Wednesday, January 16, 2008

Hate Lines of BOREDOM

The classes that are strictly taking notes from a teacher talking in circles while those people called your pupils poke fun at the inconsistency of the class are the WORST. The teacher giving a break is an unheard of thought traveling through listless minds forced to absorb information. Desperate attempts to make our blood circulate again are sought after. One such attempt is a simple task in disguise: blowing the nose on your face. Feels like floating, as air reaches the underneath of our skirts. The Relief is wonderful.
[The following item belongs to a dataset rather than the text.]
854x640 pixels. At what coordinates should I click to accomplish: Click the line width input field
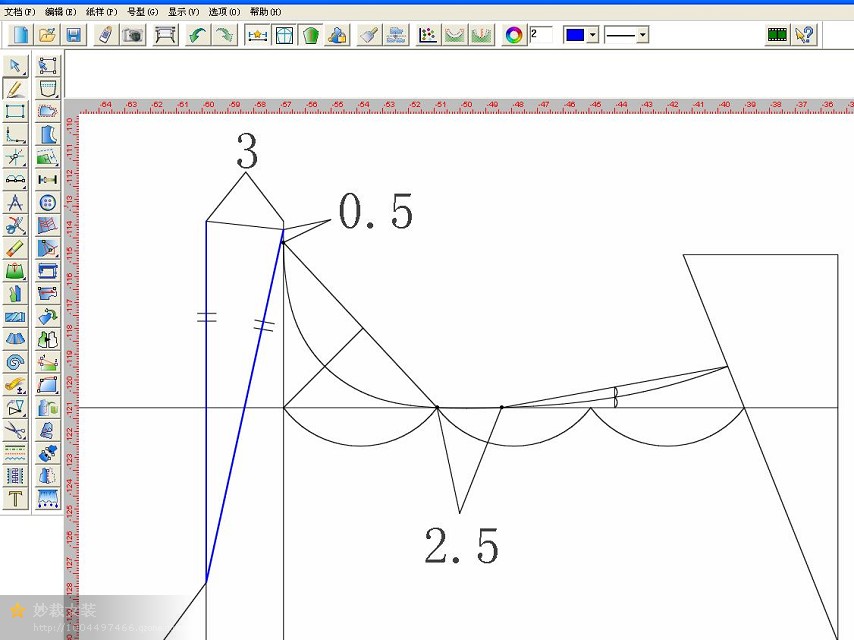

The teacher takes discipline never. It is the quiet ones who suffer the droning voices of the outspoken fools. Once every thirteen classes we may possibly receive the inconceivable break from the monotony. We become animals and do not know what to do with ourselves as the change to breathe air again is so nonchalantly handed to us. Our bodies are entangled in our limbs as we rush to reach the door. “Few at a time,” mumbles the voice that causes such chaos. The unlucky ones must return to their pieces of metal and plastic fashioned as a “desk,” as the fortunate smirk.

The clock on the wall is a common rendezvous of the eyes. We have better places to be and better things to do with the time we call our life. At each glance, the miniscule second hand moves its slowest. Looking anywhere but the main focus of the room, otherwise known as a slate of board nailed to the wall, causes one to notice things. Those cracks are uneven. The colours are awful.
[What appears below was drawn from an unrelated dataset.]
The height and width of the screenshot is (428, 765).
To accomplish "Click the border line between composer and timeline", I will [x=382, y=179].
Our attention is called to scribble down the homework we will never even look at, let alone think about. These classes are even more torturing when they occur as the end of seven hours called a school day. They last forever, with no hope of rescue or escape in sight. We are stranded in a world of unknown meaning.
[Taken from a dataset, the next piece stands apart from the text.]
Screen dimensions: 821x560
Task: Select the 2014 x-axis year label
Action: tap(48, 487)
this was written in geometry class while i was persistently not doing my geometry homework.

3 comments:

MinxFlamedancer said...

Wow, that's so poetic. And very true, especially in history. An interesting perspective on it all, to say the least.h

Yarsian said...

how did you write this in Geometry? I can't sign in at school.

Carolyn said...

i wrote it on a piece of paper and then typed it out later.